The grand Christian verities are recorded in the volume of the Book. There stand on its every page the unfoldings of the purpose of the divine will and grace, climaxing in the person of God's only begotten and well-beloved Son. The life, works, words, sufferings, death, resurrection, ascension, and glory of Jesus Christ are the Christian facts on which the human mind has wrought for two thousand years, not without an enrichment of thought and life. They have been the objects of the intense study of able, reverent, honest thinkers, and more during the last hundred years, than ever before. Doctrines concerning them have been, and are in the course of being formed, which are, and should be, in advance of those entertained in other periods of the Church's history. Nor should this cause alarm on the part of the followers of the Master, for they do not, and cannot even when erroneous, destroy the facts which they profess to explain. The facts remain, are immovable, the gates of Hades cannot prevail against them. While they remain Christ and his gospel of redemption will remain, answering the cry of the soul to see the Father and enjoy his love. [The Universalist Leader.]
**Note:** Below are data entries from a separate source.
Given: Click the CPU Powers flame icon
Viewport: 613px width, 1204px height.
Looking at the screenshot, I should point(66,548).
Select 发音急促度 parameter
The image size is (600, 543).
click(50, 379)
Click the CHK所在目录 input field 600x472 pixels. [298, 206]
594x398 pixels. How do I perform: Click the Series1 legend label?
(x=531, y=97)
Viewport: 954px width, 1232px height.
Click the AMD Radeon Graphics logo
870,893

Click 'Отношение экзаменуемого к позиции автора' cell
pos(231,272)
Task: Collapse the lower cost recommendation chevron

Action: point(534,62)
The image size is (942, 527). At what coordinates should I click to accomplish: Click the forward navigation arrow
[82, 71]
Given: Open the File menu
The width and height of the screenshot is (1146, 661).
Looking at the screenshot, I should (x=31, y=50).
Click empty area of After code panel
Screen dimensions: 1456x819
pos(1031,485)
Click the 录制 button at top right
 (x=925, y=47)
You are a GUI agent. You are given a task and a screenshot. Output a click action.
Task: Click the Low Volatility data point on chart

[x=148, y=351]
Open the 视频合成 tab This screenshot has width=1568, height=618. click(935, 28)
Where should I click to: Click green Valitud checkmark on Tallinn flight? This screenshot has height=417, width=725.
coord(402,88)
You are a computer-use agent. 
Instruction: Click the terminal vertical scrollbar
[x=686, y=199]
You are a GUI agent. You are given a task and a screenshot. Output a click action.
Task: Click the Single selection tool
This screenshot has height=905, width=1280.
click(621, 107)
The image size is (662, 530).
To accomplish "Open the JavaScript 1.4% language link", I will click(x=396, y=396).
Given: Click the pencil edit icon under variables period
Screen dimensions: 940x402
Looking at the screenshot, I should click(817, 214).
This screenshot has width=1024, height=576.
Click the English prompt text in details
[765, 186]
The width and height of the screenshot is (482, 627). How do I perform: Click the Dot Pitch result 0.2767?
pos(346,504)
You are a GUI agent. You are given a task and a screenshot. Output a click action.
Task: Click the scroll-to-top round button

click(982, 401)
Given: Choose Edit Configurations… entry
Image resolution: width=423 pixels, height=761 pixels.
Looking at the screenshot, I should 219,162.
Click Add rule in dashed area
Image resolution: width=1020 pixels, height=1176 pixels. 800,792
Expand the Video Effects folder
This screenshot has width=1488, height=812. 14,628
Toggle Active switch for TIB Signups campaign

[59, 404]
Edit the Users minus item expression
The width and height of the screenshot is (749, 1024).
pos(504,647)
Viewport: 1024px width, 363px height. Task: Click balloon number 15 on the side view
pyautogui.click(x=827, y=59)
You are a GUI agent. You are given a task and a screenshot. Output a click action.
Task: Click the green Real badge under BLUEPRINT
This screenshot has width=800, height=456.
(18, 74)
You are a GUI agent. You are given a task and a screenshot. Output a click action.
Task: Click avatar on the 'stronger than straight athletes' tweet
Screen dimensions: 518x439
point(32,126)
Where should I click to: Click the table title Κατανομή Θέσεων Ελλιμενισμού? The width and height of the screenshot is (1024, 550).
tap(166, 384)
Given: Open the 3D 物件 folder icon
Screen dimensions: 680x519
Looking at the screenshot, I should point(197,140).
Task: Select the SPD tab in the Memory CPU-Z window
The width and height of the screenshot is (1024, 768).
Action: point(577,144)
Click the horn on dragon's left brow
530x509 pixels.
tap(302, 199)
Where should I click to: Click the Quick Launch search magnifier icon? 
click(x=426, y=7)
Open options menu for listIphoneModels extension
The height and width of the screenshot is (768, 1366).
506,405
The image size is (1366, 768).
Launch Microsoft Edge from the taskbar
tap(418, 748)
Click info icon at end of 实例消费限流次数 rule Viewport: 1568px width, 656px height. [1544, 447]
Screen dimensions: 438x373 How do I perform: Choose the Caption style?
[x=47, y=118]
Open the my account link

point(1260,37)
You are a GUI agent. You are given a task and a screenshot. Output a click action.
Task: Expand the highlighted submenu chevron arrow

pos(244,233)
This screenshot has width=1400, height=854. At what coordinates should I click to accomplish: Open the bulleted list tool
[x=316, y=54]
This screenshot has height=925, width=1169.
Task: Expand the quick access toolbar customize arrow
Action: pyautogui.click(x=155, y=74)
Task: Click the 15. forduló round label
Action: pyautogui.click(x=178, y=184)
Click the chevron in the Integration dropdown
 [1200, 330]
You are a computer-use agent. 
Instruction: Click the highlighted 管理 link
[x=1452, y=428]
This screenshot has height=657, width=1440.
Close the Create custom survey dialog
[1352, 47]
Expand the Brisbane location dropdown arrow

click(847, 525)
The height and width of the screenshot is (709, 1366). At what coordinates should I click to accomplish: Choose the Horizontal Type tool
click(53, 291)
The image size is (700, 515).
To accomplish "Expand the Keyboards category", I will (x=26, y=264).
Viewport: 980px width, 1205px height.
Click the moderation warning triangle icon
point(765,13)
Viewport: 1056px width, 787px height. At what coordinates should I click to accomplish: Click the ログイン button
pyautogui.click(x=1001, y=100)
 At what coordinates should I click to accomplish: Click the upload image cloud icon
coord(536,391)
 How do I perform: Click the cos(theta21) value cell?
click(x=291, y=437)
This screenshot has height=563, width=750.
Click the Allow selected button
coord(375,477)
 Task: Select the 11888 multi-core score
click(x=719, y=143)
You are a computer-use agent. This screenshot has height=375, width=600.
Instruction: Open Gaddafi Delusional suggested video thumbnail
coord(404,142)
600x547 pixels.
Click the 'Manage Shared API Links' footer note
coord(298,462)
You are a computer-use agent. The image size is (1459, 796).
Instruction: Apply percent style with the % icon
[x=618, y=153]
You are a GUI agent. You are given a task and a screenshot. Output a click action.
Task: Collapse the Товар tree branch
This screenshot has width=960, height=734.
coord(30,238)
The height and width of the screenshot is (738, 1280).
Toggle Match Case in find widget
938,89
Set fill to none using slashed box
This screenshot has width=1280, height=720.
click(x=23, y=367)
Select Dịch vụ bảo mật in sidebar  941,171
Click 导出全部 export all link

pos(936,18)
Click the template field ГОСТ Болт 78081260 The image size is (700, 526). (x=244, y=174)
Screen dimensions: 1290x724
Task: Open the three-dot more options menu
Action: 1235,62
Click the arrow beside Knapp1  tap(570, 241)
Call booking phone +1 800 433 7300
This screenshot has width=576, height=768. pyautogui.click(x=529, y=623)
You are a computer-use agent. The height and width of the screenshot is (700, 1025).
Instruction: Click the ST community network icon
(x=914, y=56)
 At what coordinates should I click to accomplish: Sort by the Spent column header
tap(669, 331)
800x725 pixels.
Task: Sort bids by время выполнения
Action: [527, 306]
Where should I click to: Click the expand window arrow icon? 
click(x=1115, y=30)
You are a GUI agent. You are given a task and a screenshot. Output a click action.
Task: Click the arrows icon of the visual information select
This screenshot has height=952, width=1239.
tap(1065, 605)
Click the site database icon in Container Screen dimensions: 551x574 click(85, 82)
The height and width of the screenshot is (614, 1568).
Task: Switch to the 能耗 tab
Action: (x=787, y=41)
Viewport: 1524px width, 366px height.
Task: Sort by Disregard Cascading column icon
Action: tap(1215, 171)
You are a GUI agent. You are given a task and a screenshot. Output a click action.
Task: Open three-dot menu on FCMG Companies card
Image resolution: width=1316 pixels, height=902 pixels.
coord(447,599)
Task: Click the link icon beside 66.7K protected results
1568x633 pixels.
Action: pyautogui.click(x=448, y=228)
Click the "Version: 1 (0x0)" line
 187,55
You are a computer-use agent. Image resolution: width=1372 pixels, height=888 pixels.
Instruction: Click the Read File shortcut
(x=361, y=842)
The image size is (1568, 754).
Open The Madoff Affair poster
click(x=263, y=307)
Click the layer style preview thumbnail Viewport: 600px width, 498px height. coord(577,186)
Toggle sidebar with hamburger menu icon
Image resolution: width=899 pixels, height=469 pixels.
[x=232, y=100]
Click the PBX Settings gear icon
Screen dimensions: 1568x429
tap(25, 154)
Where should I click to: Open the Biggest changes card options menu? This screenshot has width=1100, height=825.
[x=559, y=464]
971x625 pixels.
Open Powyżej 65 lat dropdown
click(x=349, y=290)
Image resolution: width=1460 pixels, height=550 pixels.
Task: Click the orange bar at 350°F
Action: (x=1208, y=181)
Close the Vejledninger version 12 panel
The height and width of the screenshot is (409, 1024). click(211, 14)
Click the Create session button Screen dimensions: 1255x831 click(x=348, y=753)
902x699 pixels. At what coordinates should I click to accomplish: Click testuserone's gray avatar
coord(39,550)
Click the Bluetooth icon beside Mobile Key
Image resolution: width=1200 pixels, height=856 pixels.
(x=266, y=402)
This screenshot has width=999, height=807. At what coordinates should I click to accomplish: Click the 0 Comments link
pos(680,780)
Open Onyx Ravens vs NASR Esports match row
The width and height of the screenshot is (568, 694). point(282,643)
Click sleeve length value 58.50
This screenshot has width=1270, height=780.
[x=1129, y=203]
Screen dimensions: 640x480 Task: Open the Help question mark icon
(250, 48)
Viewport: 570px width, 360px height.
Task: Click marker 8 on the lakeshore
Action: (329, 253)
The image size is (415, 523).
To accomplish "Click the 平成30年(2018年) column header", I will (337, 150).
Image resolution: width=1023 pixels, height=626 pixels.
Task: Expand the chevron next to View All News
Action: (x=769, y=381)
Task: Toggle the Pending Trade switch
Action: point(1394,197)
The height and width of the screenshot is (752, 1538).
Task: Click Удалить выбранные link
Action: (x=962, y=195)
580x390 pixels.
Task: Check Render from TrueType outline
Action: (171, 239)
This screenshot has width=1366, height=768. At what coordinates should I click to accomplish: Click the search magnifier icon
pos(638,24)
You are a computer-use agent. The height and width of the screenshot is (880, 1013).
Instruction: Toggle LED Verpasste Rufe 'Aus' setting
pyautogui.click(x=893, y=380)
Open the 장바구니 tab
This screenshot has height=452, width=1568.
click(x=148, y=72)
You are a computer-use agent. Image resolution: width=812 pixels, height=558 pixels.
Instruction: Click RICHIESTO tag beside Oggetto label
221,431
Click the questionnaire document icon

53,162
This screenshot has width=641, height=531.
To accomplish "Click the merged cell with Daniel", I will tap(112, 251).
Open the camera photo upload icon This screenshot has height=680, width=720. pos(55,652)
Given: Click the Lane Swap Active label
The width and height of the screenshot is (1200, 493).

Turn your religion into life, and thus put it in circulation. Religion locked up in a church is not of much more worth than money locked in the mint. Too often our religion is caged by stained glass and good clothes and deep thinking. Get it out into the open. Take it into the shop and office, take it into the social relations, take it into politics and transform it into life, then shall all things become religious. But we must have something to transform, and to get it we must go to the sources from which it flows. Let those who have no religion and who have trouble with living get some with which to inoculate life. Let those who have religion and do not know what to do with it, take it out of the churches and Sunday, and put it at work in every-day life, and we shall find the Church problem solved in the solving of the Life-problem.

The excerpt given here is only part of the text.